Eczema, also known as atopic dermatitis (AD), is a persistent skin condition characterized by inflammations that can affect various regions of the body. It causes skin to become itchy, red, scaly, dry and covered in rash.
Although eczema can appear anywhere on the body, adults and children mainly have it on elbows, wrists, ankles, neck or regions behind the knees, while babies usually have it on cheeks and chin although trunk and scalp may also be afflicted. This stubborn condition is incurable but with adequate treatment it can be managed and kept under control. It’s estimated that approximately 3% of adults suffer from this condition, while the rate of eczema in children and infants is much higher – between 10% and 20%.
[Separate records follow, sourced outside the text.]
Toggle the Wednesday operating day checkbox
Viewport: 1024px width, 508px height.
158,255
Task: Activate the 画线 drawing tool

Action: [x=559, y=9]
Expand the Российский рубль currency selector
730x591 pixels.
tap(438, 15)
It is still unclear what the causes are for developing this unpleasant disease. Still, it has been established that eczema usually appears in comorbidity with asthma and rhinitis, leading us to a conclusion that it might be hereditary. Children suffering from eczema are very likely to develop certain allergies, hay fever or even asthma. Even though its causes are unknown, there are numerous triggers that can lead to severe bouts of eczema, and by avoiding them you can significantly reduce the symptoms.
Some of them are:
- Irritants such as disinfectants, soaps, detergents etc.;
- Certain foods, such as dairy products, nuts, eggs, soy products etc.;
- Extreme temperatures – both hot and cold weather or water as well as high humidity aggravate the symptoms;
- Known allergens, such as pets, house dust mites, molds etc.;
- Clothing made from coarse fabrics such as wool and other skin-irritating materials. Choose smooth materials instead;
- Infections caused by itch-scratch cycle.
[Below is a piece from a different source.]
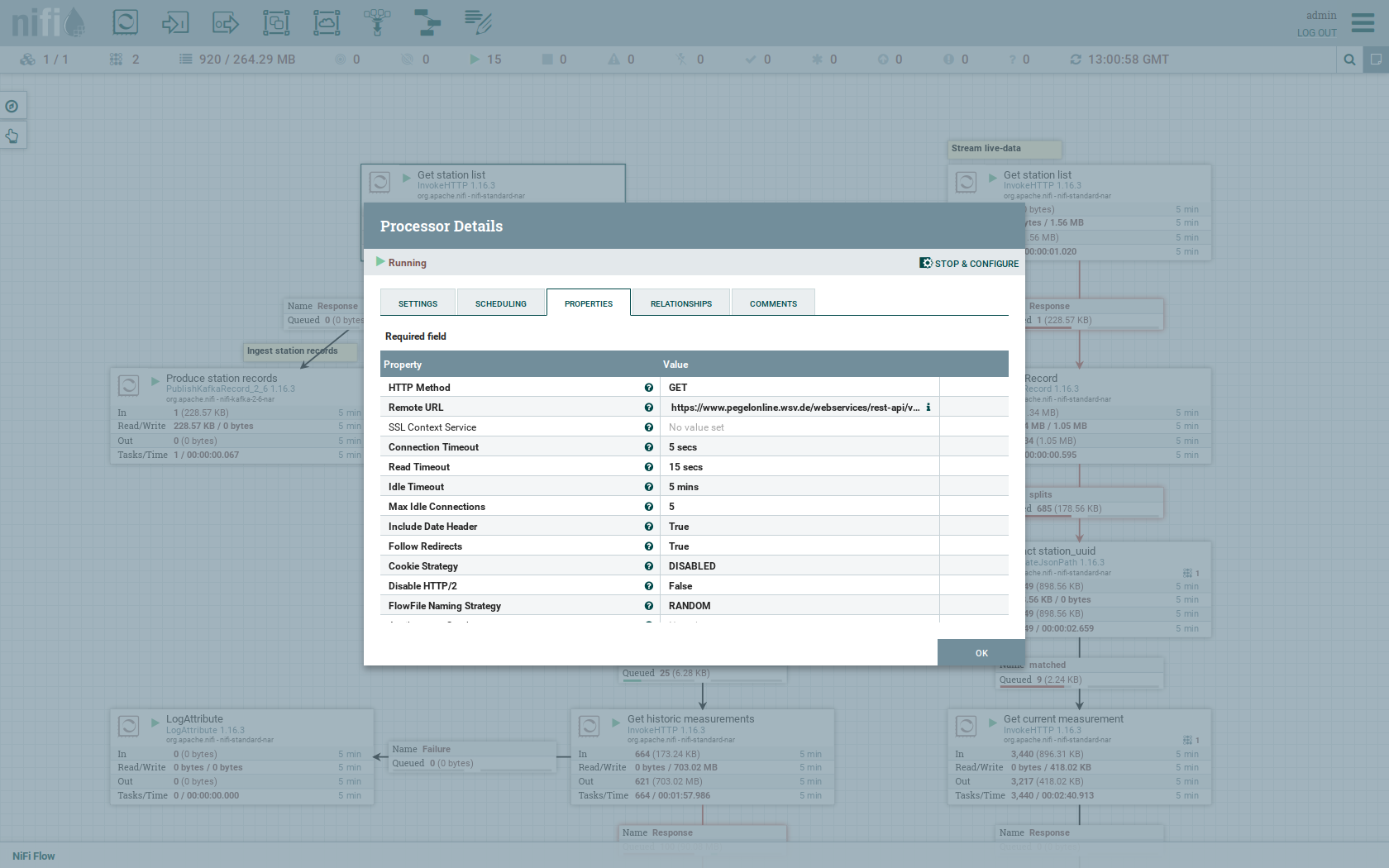1389x868 pixels.
Task: Click the Remote URL info icon
Action: click(x=928, y=408)

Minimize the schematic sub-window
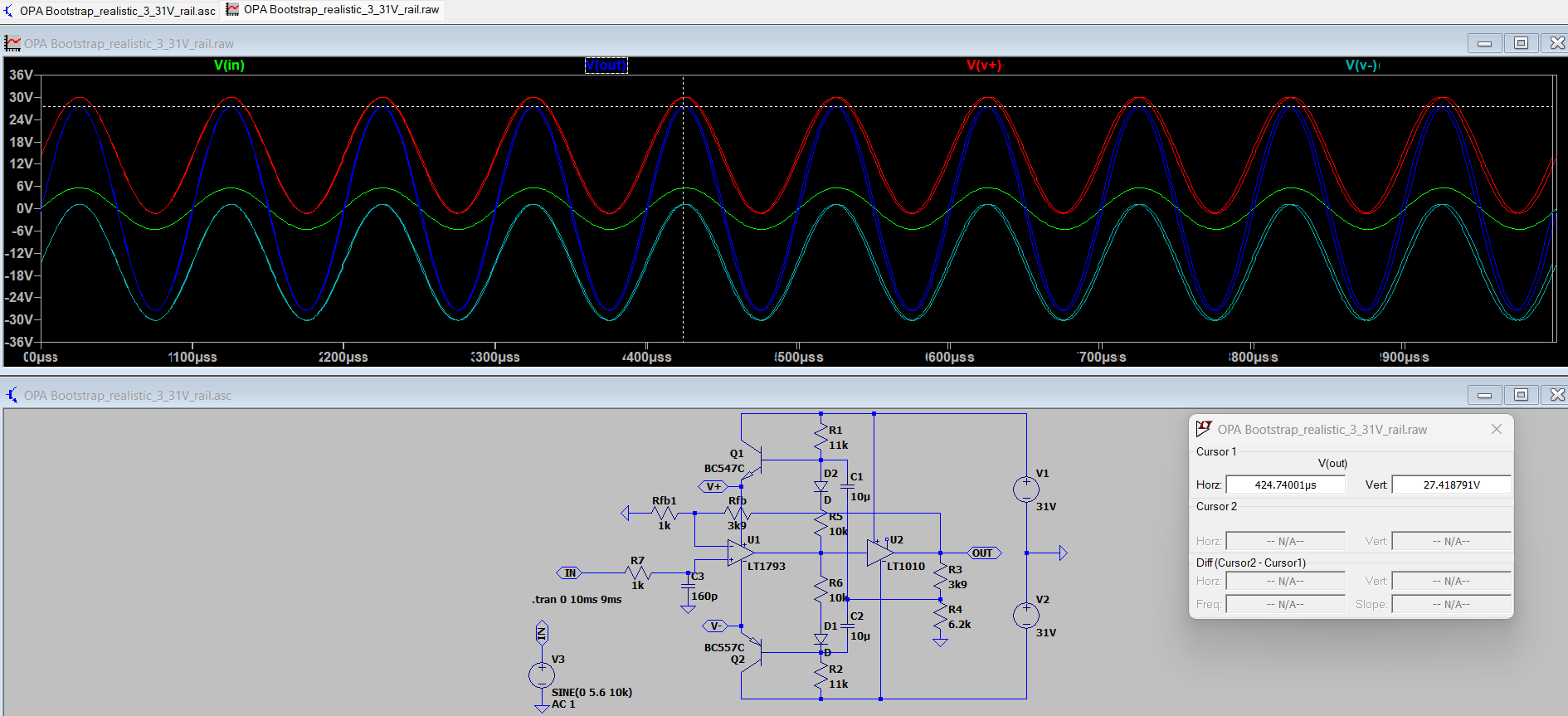(x=1484, y=395)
Again, as it’s the case with many chronic diseases whose origin is unknown, there are certain references that eczema might be the consequence of the immune system being out of balance. Many people are worried that eczema is contagious, but although it looks like something that can be transmitted by contact, it can’t be spread from person to person.
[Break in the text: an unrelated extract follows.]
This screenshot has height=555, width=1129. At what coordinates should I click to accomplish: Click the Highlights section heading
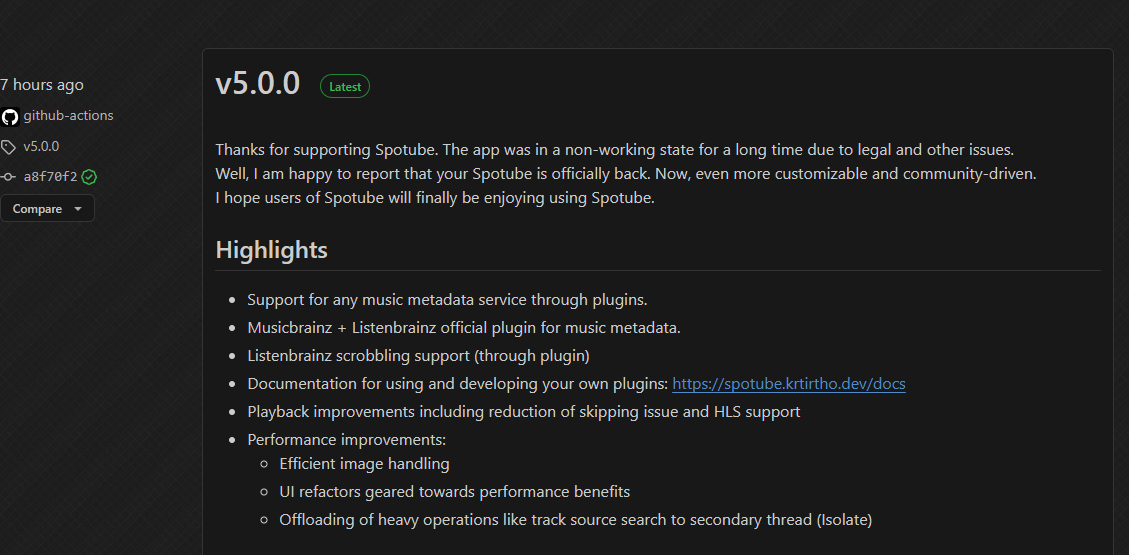(x=271, y=250)
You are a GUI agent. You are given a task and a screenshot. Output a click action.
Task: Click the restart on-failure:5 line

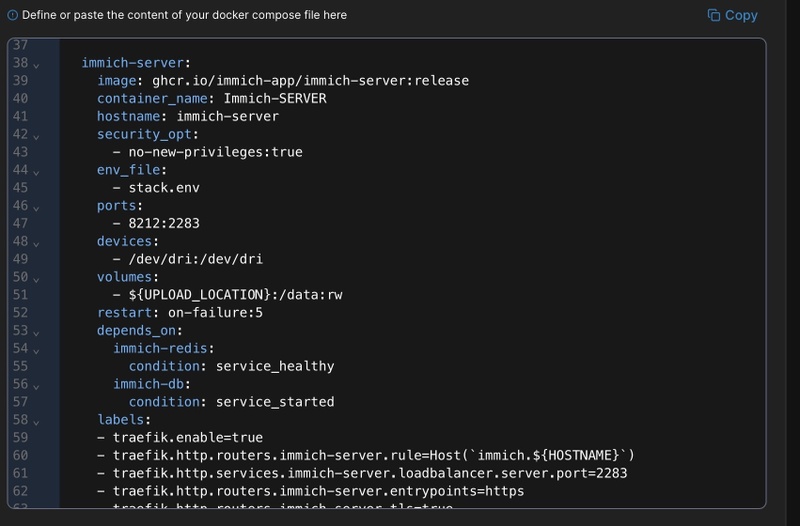point(180,312)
People with atopic dermatitis tend to have dry and sensitive skin and are prone to the intensive itching. One of the first steps in treating eczema is reducing that, sometimes insufferable, itch to tolerable levels and keeping the skin moisturized. Bathing in lukewarm water and with gentle soap is regularly prescribed. Moisturizing your skin regularly, sometimes preferably with petroleum jelly, might be essential.
Topical treatment with corticosteroids is very important because it calms inflammation of the skin very efficiently. As corticosteroids can have side effects, many people are concerned about their use, but if you closely follow the use instructions there’s no need to worry. Topical calcineurin inhibitors (TCIs) are non-corticosteroids and their purpose is also to reduce skin inflammation, and these are especially suitable for treatment of eczema in children as corticosteroid treatment caused concern over its side effects. Tar preparations are also used, but they’re limited only to mild inflammations. The role of antibiotics is to prevent bacterial infections that can occur on the skin surface due to the damage caused by scratching.
The intensity of eczema symptoms is usually reduced as children grow, but some people continue to suffer from it as adults. Timely diagnosis and proper treatment are very important for controlling and alleviating the symptoms of eczema.